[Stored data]
________________________

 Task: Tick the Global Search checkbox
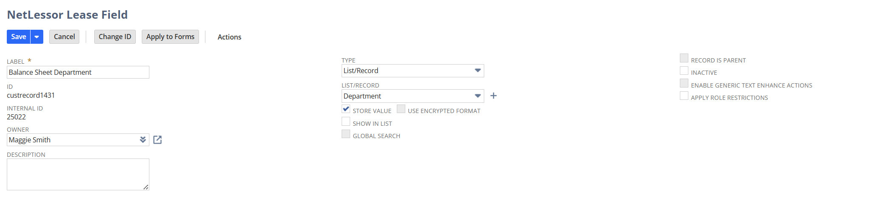point(346,134)
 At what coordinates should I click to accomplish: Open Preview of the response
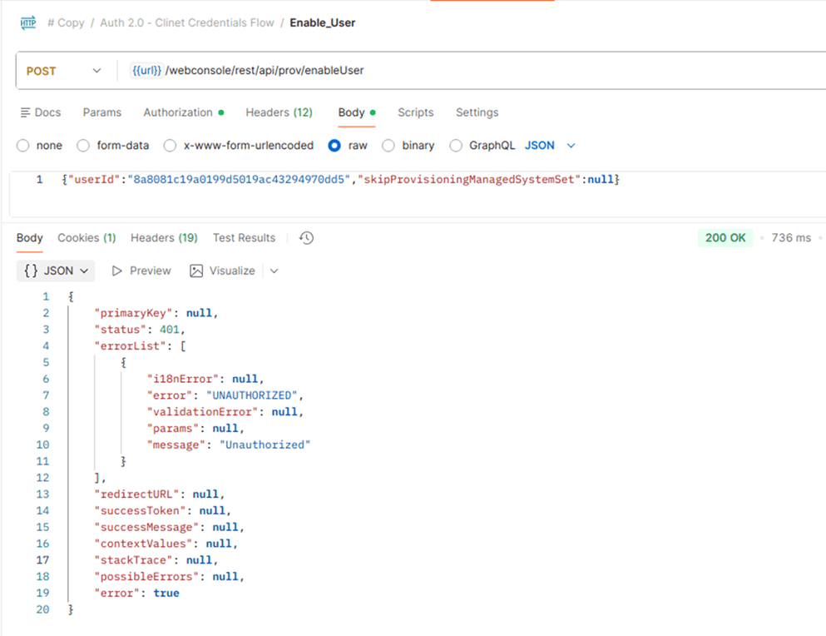(141, 271)
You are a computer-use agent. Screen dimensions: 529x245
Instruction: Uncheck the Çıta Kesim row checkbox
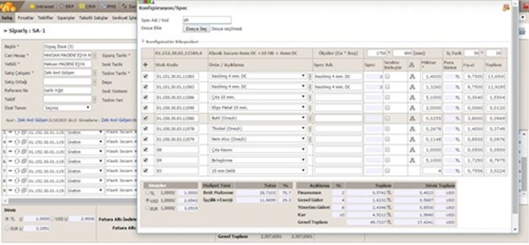pos(145,150)
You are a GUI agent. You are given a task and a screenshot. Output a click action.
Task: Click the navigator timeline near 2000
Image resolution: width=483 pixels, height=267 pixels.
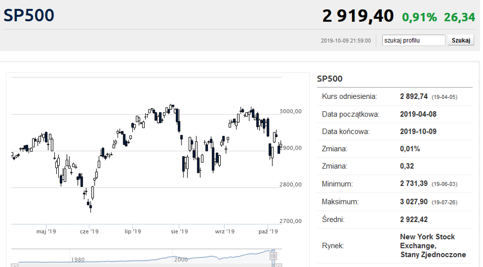coord(181,260)
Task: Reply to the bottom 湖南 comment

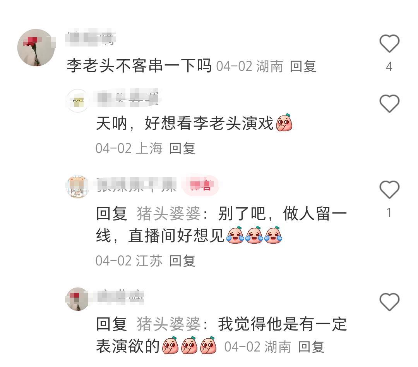Action: (311, 347)
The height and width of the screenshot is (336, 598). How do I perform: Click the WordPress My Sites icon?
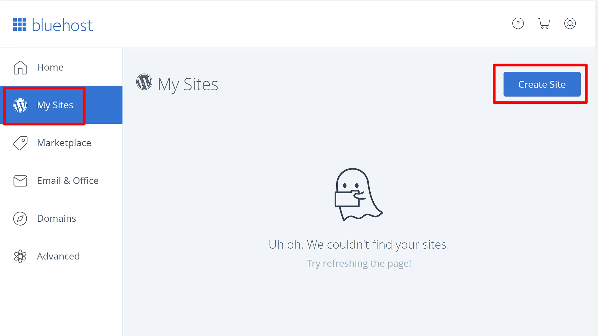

________________________

### Your task
Please retype the records above exactly, excluding every picture.

### Response for this exercise
 Task: Tick the Global Search checkbox
point(346,134)
 At what coordinates should I click to accomplish: Open Preview of the response
(141, 271)
You are a computer-use agent. Screen dimensions: 529x245
Instruction: Uncheck the Çıta Kesim row checkbox
pos(145,150)
You are a GUI agent. You are given a task and a screenshot. Output a click action.
Task: Click the navigator timeline near 2000
Image resolution: width=483 pixels, height=267 pixels.
coord(181,260)
Task: Reply to the bottom 湖南 comment

Action: (311, 347)
The height and width of the screenshot is (336, 598). How do I perform: Click the WordPress My Sites icon?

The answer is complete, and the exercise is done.